This is much faster than chisel, which is also a multiplexed TCP over Websocket implementation. Their README stated a performance of ~100MB/s which is ~800Mbps. Note that the main logic of tws-rust only runs on a single thread, in contrast to goroutine which can be scheduled on multiple OS threads. The performance of tws-rust could be improved on multi-core systems by introducing multi-threading, but I decided that it was just unnecessary since I don't have an uplink of over 1Gbps anyway :)
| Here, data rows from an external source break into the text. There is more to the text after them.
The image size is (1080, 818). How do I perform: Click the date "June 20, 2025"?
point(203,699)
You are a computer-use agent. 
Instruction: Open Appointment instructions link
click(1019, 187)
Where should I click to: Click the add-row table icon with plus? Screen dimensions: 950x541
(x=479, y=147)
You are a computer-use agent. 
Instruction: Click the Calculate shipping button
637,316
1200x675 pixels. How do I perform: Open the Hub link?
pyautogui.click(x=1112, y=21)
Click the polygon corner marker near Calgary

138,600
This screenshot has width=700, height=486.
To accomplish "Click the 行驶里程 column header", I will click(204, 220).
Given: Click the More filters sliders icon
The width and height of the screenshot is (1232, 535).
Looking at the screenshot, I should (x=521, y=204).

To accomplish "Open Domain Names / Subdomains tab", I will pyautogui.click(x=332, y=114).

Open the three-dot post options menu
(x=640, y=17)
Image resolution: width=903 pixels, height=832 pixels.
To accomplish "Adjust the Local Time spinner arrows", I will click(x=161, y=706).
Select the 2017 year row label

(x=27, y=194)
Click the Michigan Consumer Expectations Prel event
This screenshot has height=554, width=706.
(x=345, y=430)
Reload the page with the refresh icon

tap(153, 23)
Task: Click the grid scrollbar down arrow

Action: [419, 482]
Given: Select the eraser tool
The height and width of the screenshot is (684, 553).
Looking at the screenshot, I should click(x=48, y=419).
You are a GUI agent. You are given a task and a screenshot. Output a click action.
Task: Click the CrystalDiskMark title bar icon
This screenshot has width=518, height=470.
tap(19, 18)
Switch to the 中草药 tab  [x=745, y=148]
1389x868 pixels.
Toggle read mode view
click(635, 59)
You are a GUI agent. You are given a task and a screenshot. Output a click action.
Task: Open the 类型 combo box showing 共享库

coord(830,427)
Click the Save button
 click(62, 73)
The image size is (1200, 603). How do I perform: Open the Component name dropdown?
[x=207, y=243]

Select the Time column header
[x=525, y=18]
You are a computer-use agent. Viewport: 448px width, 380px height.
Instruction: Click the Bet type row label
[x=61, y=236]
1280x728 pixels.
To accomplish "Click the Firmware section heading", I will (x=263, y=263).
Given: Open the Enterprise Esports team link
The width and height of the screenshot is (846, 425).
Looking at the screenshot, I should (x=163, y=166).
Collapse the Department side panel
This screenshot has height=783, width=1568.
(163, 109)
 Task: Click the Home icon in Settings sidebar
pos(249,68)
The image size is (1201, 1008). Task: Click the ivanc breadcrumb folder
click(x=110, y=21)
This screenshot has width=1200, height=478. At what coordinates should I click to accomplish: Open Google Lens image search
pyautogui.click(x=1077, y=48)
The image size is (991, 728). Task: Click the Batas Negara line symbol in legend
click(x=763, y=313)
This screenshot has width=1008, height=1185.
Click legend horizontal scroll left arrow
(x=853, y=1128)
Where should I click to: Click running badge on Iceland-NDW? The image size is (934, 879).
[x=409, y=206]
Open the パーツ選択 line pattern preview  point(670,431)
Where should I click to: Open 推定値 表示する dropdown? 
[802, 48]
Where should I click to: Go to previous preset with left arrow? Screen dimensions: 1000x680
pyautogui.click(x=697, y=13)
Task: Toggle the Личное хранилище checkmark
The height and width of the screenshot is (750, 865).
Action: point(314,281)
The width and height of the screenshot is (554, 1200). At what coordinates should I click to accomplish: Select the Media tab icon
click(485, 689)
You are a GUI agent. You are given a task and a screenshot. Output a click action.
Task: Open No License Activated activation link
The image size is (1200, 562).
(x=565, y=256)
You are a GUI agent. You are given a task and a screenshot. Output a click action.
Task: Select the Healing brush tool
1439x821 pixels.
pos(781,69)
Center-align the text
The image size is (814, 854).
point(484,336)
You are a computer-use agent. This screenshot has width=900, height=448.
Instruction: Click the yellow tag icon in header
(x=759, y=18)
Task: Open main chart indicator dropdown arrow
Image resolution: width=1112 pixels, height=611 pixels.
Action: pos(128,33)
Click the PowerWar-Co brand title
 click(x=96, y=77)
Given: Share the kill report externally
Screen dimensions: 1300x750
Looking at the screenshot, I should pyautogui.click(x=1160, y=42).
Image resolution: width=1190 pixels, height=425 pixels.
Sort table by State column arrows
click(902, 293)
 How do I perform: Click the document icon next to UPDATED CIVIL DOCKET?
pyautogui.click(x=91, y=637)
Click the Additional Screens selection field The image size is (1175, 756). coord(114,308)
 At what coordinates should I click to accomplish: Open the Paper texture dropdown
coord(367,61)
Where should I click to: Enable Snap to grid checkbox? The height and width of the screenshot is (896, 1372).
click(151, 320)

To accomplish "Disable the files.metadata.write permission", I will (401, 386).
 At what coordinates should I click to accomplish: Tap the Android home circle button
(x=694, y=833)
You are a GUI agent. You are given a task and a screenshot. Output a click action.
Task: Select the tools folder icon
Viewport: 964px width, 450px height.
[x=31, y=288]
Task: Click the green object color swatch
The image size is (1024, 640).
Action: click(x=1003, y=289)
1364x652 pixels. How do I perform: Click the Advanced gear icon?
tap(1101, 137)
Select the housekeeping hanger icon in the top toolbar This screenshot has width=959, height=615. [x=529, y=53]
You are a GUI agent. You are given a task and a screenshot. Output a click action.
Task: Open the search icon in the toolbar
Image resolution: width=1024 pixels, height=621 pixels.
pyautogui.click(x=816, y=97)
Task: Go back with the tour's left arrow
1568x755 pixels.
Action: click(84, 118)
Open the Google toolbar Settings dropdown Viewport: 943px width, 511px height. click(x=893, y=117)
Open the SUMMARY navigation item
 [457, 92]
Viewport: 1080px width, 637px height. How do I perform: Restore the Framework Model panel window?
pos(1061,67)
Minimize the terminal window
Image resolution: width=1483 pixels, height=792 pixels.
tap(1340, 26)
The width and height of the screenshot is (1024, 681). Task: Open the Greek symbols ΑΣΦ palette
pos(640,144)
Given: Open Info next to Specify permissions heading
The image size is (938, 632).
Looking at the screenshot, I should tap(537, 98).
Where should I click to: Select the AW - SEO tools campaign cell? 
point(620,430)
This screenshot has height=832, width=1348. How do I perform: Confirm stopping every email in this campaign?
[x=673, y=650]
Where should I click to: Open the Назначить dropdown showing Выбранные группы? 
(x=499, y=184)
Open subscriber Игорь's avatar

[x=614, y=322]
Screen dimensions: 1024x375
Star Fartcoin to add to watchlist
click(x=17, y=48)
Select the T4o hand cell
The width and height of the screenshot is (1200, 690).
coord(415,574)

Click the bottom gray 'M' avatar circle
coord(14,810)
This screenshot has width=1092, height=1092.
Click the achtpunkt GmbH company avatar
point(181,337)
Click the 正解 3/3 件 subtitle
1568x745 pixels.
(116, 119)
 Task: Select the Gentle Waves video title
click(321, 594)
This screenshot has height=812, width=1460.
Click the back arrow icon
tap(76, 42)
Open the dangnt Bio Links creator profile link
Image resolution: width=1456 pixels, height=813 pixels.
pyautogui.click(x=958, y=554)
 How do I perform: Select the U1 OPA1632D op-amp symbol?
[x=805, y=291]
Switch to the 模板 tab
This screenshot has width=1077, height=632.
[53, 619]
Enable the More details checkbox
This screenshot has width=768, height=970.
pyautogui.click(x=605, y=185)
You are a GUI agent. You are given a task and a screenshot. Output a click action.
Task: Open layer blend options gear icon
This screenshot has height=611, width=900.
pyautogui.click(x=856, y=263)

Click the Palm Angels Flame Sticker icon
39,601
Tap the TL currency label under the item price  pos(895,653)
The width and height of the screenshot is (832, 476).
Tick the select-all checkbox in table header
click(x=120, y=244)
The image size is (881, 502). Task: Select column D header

Since the chisel implementation used SSH by default to encrypt the packets, I have also done a test on the loopback interface of my Vultr instance with HTTPS enabled by Nginx:
Connecting to host 127.0.0.1, port 5203
Reverse mode, remote host 127.0.0.1 is sending
[ 5] local 127.0.0.1 port 42662 connected to 127.0.0.1 port 5203
[ ID] Interval Transfer Bitrate
[ 5] 0.00-1.00 sec 123 MBytes 1.03 Gbits/sec
[ 5] 1.00-2.00 sec 132 MBytes 1.10 Gbits/sec
[ 5] 2.00-3.00 sec 124 MBytes 1.04 Gbits/sec
[ 5] 3.00-4.00 sec 129 MBytes 1.08 Gbits/sec
[ 5] 4.00-5.00 sec 125 MBytes 1.05 Gbits/sec
[ 5] 5.00-6.00 sec 126 MBytes 1.06 Gbits/sec
[ 5] 6.00-7.00 sec 129 MBytes 1.08 Gbits/sec
[ 5] 7.00-8.00 sec 130 MBytes 1.09 Gbits/sec
[ 5] 8.00-9.00 sec 132 MBytes 1.11 Gbits/sec
[ 5] 9.00-10.00 sec 126 MBytes 1.05 Gbits/sec
- - - - - - - - - - - - - - - - - - - - - - - - -
[ ID] Interval Transfer Bitrate Retr
[ 5] 0.00-10.11 sec 1.27 GBytes 1.08 Gbits/sec 0 sender
[ 5] 0.00-10.00 sec 1.25 GBytes 1.07 Gbits/sec receiver
iperf Done.
Still faster than chisel: and in this test, tws-rust was only able to eat up 45% of the CPU because my Vultr instance was single core and it has to share with the server side and the Nginx.